Citibank entertainment media analyst Jason B. Bazinet and his team wrote in a note to investors today that they are baffled by the audience ratings decline they’re seeing in cable TV.
Citi downgraded CBS, Disney, Discovery, News Corp and Scripps from “Buy” to “Neutral” in the note after concluding that the ratings falloff was accompanied by a similar decline in the growth of ad dollars being spent on cable.
Citi left Time Warner and Viacom as “Buys.”
Cable continues to grow revenues, up 8 per cent (compound annual growth rate) since 2008, on Citi’s numbers. That’s more than the media sector as a whole, which only grew 2 per cent.

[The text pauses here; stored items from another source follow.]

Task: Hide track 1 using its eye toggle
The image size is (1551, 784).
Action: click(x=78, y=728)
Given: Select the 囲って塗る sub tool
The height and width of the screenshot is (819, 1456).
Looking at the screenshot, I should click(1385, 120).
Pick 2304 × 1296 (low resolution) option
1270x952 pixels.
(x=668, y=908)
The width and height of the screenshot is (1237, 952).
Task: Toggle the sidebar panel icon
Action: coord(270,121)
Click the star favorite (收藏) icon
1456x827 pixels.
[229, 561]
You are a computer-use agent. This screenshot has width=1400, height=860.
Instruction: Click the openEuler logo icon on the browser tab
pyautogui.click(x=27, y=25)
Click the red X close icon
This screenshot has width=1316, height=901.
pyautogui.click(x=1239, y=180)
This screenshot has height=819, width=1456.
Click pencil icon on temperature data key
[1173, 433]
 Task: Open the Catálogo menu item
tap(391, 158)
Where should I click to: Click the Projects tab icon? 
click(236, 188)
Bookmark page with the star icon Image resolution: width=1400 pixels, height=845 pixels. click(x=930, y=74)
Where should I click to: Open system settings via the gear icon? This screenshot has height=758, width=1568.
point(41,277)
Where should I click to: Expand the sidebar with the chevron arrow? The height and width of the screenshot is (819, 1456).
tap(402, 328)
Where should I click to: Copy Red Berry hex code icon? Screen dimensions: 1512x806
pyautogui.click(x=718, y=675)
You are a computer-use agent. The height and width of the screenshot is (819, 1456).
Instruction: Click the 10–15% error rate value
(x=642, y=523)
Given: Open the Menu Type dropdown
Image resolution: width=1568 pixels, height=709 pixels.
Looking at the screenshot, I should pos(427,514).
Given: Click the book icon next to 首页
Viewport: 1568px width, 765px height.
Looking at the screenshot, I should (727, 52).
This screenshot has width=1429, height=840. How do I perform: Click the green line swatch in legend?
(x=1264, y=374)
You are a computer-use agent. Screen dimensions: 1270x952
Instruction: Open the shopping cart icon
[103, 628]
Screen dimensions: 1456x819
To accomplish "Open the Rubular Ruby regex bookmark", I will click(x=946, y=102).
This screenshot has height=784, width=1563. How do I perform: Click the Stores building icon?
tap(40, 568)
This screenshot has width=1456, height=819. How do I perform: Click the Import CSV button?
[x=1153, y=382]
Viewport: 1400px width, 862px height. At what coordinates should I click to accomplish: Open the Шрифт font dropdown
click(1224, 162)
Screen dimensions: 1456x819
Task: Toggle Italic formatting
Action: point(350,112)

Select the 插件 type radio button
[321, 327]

Audience ratings, however, are in a tailspin:
Citi cited a combination of Netflix, warmer weather, job gains, lack of hit shows, and faulty Nielsen measurement as possible culprits. Bazinet et al then concluded:
…while we’ve tried to quantify these sources, the bottom line is that we can’t explain the entire ratings shortfall. We are flummoxed.
Here’s one possible solution: People aren’t watching cable anymore because they’re using their cable service to play on the internet instead. I’ve argued for month now that the TV business as a whole is now sliding down the same slope that ruined the newspaper business: People abandoning old, expensive media for cheap, new web media.
This chart compares growth in ad dollars spent on cable vs. total ad growth. The black line in the middle represents the extra growth cable enjoyed above background growth in ad dollars generally. Cable's superior performance just came to an end.